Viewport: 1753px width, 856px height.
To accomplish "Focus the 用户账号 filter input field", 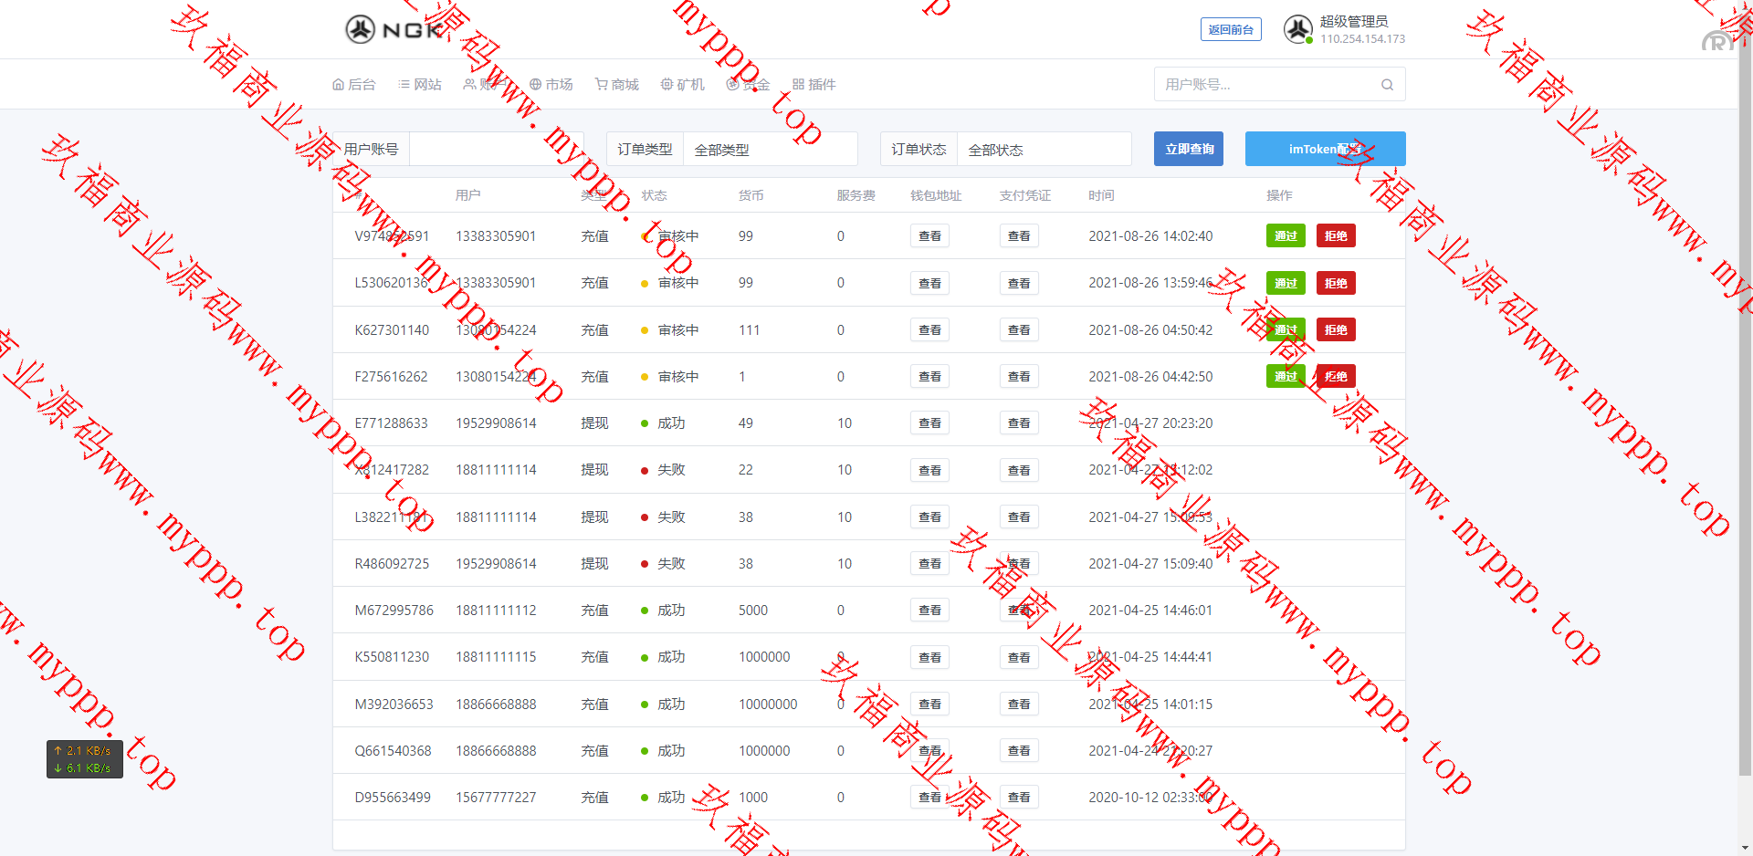I will 484,150.
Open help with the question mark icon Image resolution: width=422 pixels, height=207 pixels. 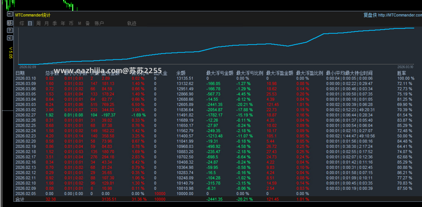[x=10, y=30]
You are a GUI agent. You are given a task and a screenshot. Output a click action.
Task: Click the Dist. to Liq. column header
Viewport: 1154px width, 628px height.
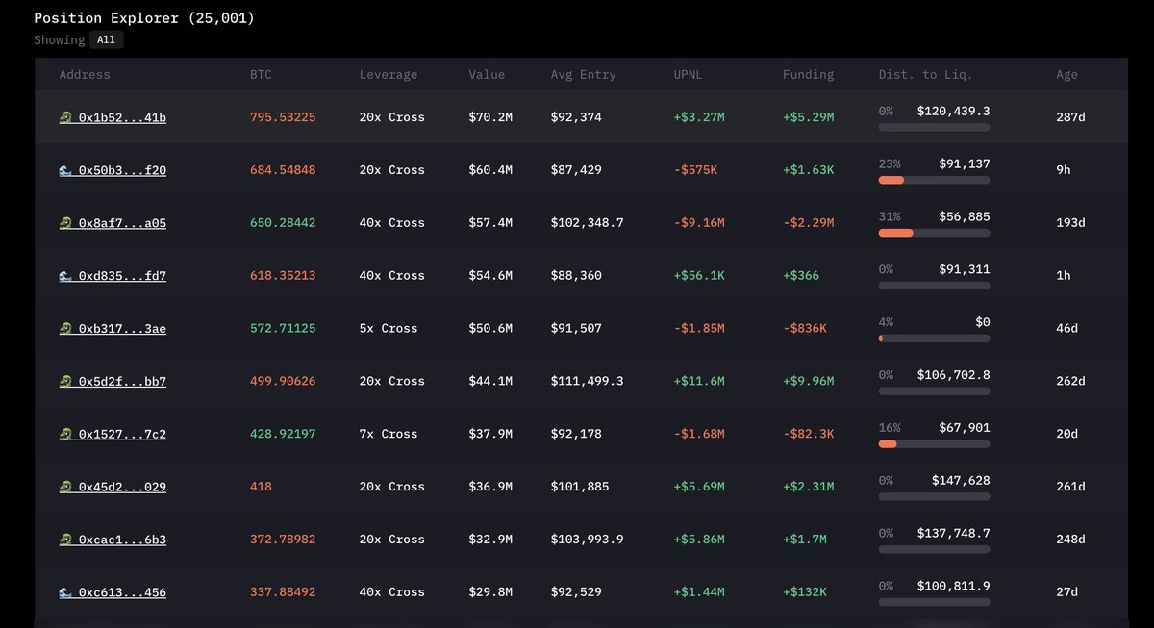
--------
THE PROBLEM - Where does the word "Viewport" appear in the listing above? Copy every line that holds it.

REPLY -
Viewport: 1753px width, 856px height.
Viewport: 1154px width, 628px height.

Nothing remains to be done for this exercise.